Pandémie et lutte des classes, quelques mots.

Ni extérieure, ni mystérieuse ; ni innocente, ni née d’un complot ; il s’agit bien d’un virus, et il s’agit bien de la crise du mode de production capitaliste atteignant ses limites.

 

Deux explications de la crise globale actuelle ont court dans l’idéologie dominante. Elles se nourrissent mutuellement en paraissant s’opposer.

L’explication « officielle » est qu’un virus dangereux a nécessité des mesures draconiennes aux graves conséquences économiques et sociales, et qu’il faut maintenant « relancer l’économie » et « vivre avec le virus », « en même temps » comme dit Macron. Le capitalisme ne serait pour rien dans le virus, et ce serait du « complotisme » que de l’envisager.

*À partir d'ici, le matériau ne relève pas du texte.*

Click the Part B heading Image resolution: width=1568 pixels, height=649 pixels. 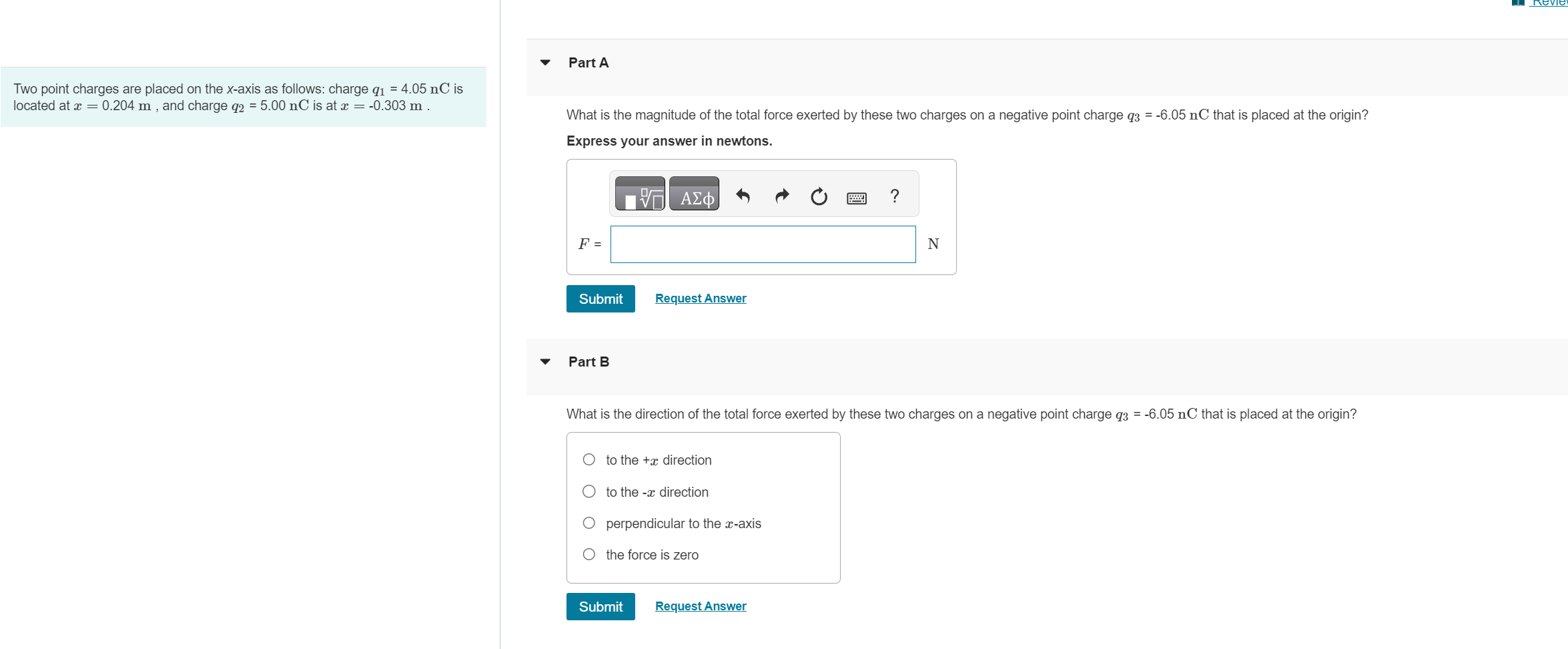click(588, 361)
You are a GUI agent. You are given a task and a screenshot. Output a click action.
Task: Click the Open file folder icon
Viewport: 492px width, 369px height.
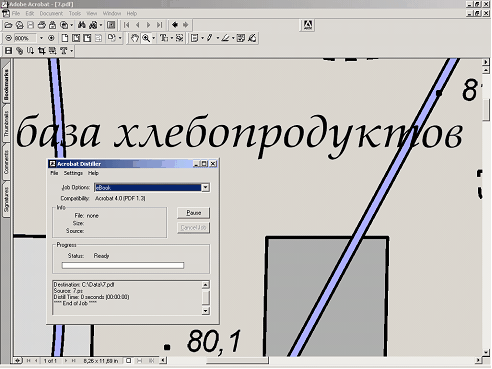point(8,25)
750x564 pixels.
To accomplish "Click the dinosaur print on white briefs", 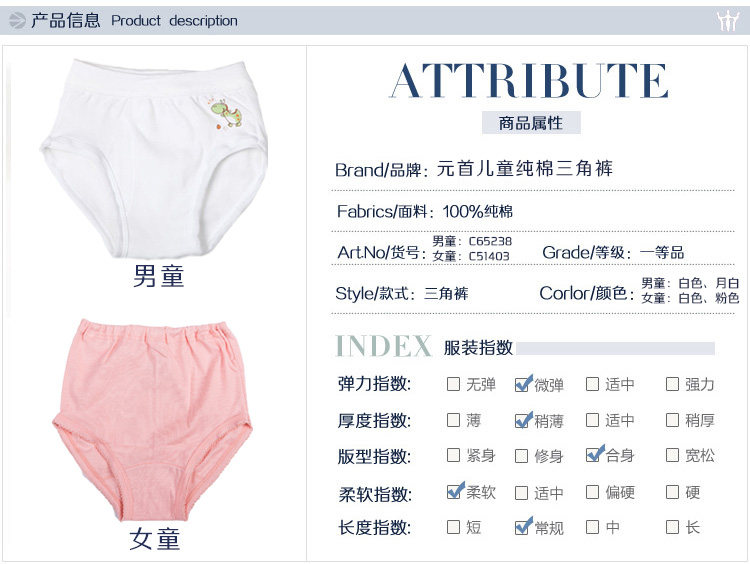I will 226,113.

L’explication « non officielle » verse, justement, et inévitablement, dans le complotisme. Car elle s’étonne de l’ampleur des mesures prises alors qu’autrefois, ni la grippe « espagnole » (1919), ni la grippe « asiatique » (1957), ni la grippe « de Hong-Kong » (1969), toutes beaucoup plus meurtrières, n’avaient rien suscité de tel : comment se fait-il que la contagion préoccupe soudain autant ? Donc si on nous a confinés, c’est pour autre chose : complot ! Et d’autant plus « complot » que le confinement est allé avec la crise économique, l’entrée en dépression, la dislocation des échanges internationaux. Alors, si les grands de ce monde n’ont pas hésité à aller au-devant de telles conséquences, c’est que le complot est vraiment terrible ! 5G, vaccins, domination mondiale, Raoult contre Soros et Rothschild, les trompettes obscurantistes ont là une voie royale, qui présente l’avantage, pour les Macron et discoureurs officiels, de confirmer leur propre récit : qui s’oppose à nous est un complotiste !

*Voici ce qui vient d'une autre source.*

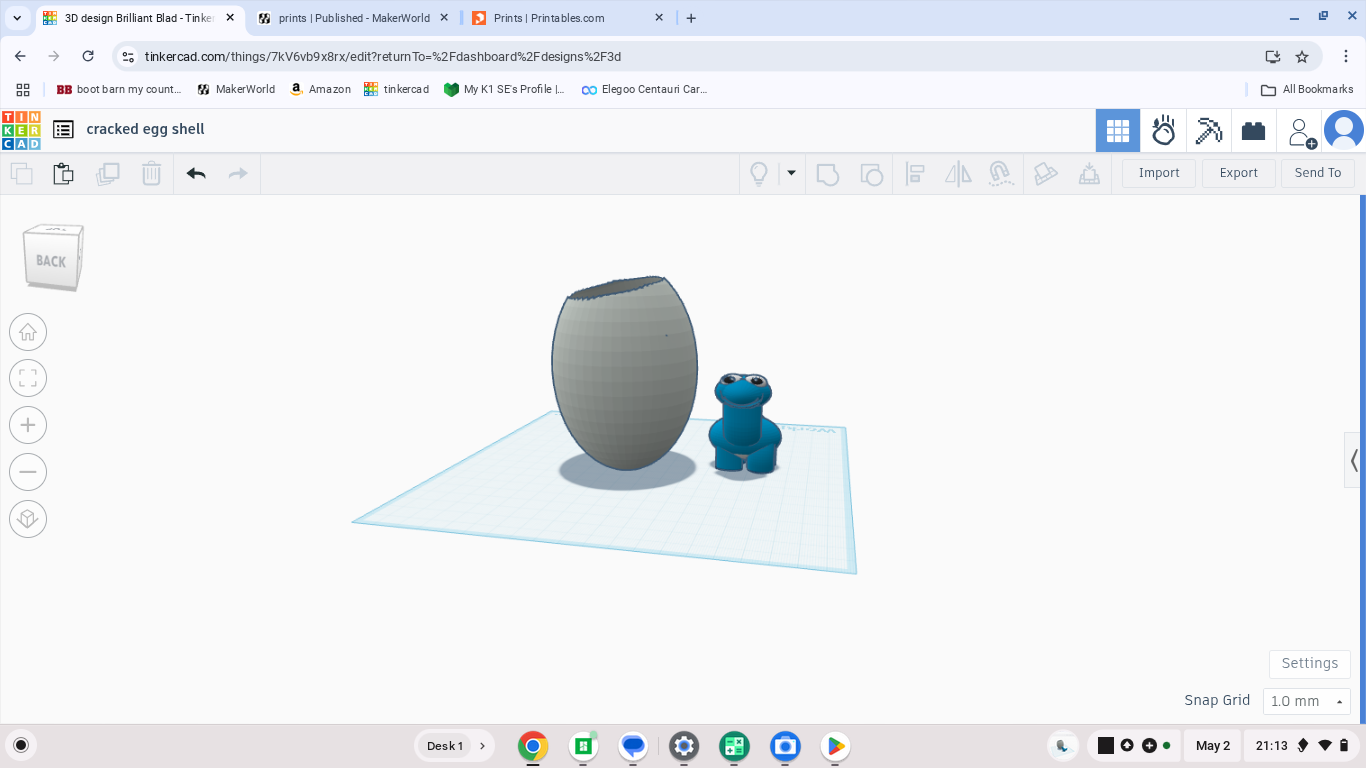Click the invite collaborator person icon
This screenshot has height=768, width=1366.
tap(1301, 131)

Entre ces deux « camps », le camp de classe, social et internationaliste, manie, lui, la raison et la réflexion.

C’est bien un virus auquel on a affaire, pas un fake ni un robot de synthèse. Mais tout virus s’insère dans des rapports sociaux existants. Il a été le révélateur d’un effondrement financier, économique et social qui couvait, ce qui n’était un secret pour personne. Il provient en outre du déconfinement, si l’on peut dire, de zones naturelles sensibles détruites par la mondialisation capitaliste et l’exploitation illimitée des ressources. A partir de là la brutalité et la soudaineté de la vague de confinements est très explicable.

Elle s’explique par quatre causes, et par leur cumul.

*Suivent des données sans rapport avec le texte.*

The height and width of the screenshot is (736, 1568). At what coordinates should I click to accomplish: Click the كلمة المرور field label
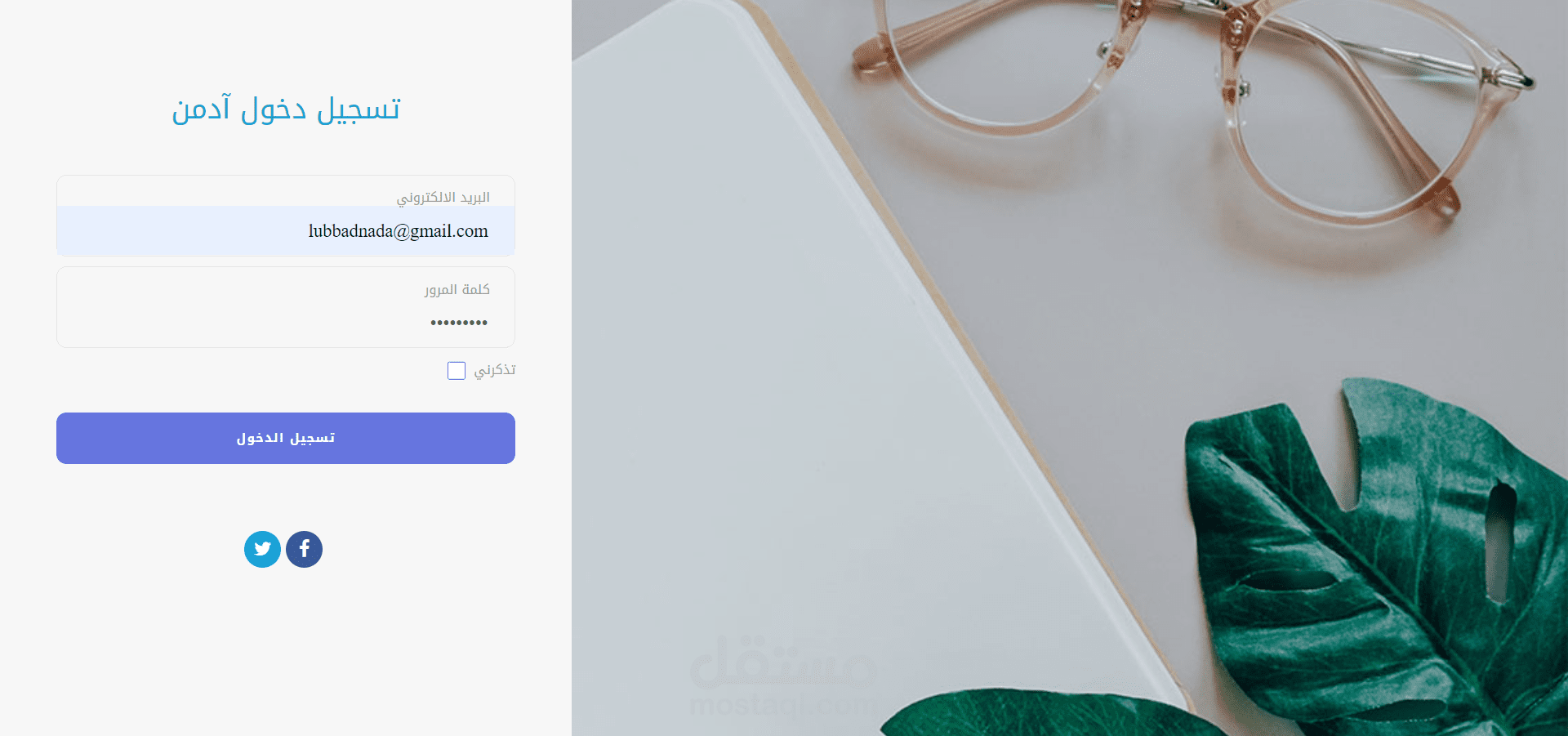(457, 290)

Un virus nouveau, mal connu, surprenant, sans médicaments ni vaccin, est un danger sérieux, pas une « grippette » -seuls des inconscients réactionnaires peuvent encore raconter le contraire, comme ces imbéciles qui répondent aux appels de Trump et de Bolsonaro.

La Chine a pris des mesures de contrôle social draconiennes au moment où la guerre commerciale de Trump la faisait tousser ; cette réaction a ouvert la crise économique mondiale qui couvait, par la coupure des chaines de production industrielles en Asie orientale.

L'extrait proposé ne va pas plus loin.